Objective:
Pull out each line of the listing that contains the word "label", matching its case exactly.

=-=-=

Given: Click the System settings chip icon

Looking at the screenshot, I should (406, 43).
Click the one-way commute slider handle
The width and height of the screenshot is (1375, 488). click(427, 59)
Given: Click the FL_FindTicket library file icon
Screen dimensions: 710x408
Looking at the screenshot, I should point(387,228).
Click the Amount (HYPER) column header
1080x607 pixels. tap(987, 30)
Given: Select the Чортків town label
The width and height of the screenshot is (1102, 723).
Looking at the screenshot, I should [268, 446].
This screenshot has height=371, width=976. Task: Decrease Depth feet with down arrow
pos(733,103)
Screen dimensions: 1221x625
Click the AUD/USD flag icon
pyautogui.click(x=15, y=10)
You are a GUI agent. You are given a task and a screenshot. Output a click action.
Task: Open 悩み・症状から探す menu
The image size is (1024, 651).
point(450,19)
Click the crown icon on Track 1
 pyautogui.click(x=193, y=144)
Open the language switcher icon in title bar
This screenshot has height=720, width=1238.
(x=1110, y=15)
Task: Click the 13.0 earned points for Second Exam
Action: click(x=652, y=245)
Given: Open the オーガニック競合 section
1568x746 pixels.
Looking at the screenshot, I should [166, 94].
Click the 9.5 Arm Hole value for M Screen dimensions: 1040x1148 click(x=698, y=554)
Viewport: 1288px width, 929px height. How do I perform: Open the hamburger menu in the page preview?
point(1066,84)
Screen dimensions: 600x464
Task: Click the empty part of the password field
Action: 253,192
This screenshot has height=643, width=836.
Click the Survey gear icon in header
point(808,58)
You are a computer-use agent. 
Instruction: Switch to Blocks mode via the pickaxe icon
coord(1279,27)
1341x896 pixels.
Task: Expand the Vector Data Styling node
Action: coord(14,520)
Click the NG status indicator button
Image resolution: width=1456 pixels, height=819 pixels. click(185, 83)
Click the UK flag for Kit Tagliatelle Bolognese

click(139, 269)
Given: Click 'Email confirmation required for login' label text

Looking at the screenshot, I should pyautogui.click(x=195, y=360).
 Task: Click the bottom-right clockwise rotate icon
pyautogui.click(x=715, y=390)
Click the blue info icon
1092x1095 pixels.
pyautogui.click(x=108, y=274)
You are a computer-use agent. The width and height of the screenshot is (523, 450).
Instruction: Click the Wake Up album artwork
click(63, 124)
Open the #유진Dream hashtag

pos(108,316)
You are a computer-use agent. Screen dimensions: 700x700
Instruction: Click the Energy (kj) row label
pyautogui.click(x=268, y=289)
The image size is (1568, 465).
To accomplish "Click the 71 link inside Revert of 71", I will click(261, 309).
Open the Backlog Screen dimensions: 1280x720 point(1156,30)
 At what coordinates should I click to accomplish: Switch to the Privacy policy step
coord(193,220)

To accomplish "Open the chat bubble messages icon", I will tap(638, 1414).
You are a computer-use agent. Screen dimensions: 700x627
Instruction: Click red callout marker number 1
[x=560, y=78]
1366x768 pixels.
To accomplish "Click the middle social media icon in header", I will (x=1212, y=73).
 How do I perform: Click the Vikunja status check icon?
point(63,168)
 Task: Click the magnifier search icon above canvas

=-=-=

Exercise output:
Given: Select the Чортків town label
Given: Click 'Email confirmation required for login' label text
Instruction: Click the Energy (kj) row label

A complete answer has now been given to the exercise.